Bending the Arc

April 27, 2021

[NOTE: This week we share a personal reflection instead of a video. Our ongoing sequence of short video links will continue next week.]

Seeing Color desires to acknowledge a new moment of hope in the fight against racism. The verdict on April 20 that George Floyd was murdered by a police officer is a significant milestone in the long, ongoing fight for racial justice.

Discrimination and bias against people of color is an unresolved problem that cripples society. Racism was not abolished with Abraham Lincoln’s Emancipation Proclamation. The Civil Rights Movement led by Martin Luther King, Jr., and others bent the arc of history toward racial justice but it certainly did not eliminate racism.
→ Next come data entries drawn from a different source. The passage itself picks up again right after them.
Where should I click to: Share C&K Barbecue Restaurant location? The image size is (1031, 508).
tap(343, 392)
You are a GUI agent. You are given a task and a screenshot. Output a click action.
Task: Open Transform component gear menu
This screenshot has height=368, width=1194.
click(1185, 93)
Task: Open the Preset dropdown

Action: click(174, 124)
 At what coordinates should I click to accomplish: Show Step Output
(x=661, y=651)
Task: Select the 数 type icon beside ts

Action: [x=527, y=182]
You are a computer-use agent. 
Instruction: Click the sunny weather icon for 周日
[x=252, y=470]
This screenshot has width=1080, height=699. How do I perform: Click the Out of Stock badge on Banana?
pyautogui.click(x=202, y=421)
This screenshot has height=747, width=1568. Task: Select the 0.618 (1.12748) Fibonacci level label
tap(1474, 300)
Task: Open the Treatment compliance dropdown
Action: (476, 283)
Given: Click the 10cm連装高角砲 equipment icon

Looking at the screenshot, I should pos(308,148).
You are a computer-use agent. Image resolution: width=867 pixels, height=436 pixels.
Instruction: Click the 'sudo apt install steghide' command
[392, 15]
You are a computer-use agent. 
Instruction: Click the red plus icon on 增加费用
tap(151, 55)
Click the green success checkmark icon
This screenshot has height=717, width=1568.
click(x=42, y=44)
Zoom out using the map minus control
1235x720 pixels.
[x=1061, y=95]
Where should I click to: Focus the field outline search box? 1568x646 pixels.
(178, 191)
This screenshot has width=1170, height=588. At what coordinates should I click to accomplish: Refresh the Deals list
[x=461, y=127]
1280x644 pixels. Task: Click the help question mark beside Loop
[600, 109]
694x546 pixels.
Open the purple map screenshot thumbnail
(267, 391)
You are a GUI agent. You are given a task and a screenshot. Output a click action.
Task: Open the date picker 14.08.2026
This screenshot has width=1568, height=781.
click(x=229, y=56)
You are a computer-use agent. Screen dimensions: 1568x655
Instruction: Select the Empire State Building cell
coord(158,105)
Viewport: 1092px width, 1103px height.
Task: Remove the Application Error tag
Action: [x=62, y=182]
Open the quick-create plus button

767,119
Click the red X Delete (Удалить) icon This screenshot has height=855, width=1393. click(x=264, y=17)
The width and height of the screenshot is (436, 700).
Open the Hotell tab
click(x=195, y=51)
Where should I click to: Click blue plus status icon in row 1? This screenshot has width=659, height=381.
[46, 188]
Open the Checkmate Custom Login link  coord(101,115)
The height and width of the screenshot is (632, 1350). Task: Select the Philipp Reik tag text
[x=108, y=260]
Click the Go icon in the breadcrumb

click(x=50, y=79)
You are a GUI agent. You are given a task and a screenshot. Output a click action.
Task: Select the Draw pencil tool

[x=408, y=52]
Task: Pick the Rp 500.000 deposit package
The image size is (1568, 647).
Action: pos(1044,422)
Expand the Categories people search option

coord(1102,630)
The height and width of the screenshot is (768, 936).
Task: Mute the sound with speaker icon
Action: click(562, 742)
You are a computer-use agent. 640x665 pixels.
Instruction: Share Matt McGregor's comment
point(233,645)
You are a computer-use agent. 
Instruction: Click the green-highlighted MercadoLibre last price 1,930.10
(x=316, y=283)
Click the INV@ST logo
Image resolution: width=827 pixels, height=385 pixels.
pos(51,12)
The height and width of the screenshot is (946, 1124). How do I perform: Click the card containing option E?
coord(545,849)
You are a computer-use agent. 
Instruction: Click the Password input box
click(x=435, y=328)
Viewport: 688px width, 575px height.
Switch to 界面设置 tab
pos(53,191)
The contemporary widespread public outcry against racism has garnered widespread support that gives hope for a meaningful push toward racial equality. Trayvon Martin, Michael Brown, Eric Garner, Tamir Rice, Freddie Gray, Ahmaud Arbery, Breonna Taylor, and George Floyd are a few of the names that represent so many more who have lost their lives at the hand of racism. Guns and lethal force are not the only ways that people of color are dying. The combination of poverty and inadequate health care is also deadly. It is also undeniable that racism kills human potential with inadequate educational opportunities. The vision for living a productive, meaningful life meets its demise when no pathway out of poverty can be found.

Many years ago I had a psychology professor at a community college in Eastern Oregon who liked the phrase, “standing on the shoulders of giants.” I have a sobering thought about whether little people like me can stand on the shoulders of abolitionists to see the deep wounds of slavery that have not been addressed. Can we join Frederick Douglas, Ida B. Wells, Rosa Parks, Fannie Lou Hamer, Medgar Evers, Martin Luther King, Jr., John Lewis, and so many others in a new push for racial equality and racial justice? Can we find good ways to join hands today with BIPOC activists, authors, speakers, legislators, and other public officials?

Can I gain a new understanding deep within my spirit that no race is superior to another? Will I access knowledge and wisdom by finding good ways to build relational bridges to people from other racial and cultural backgrounds?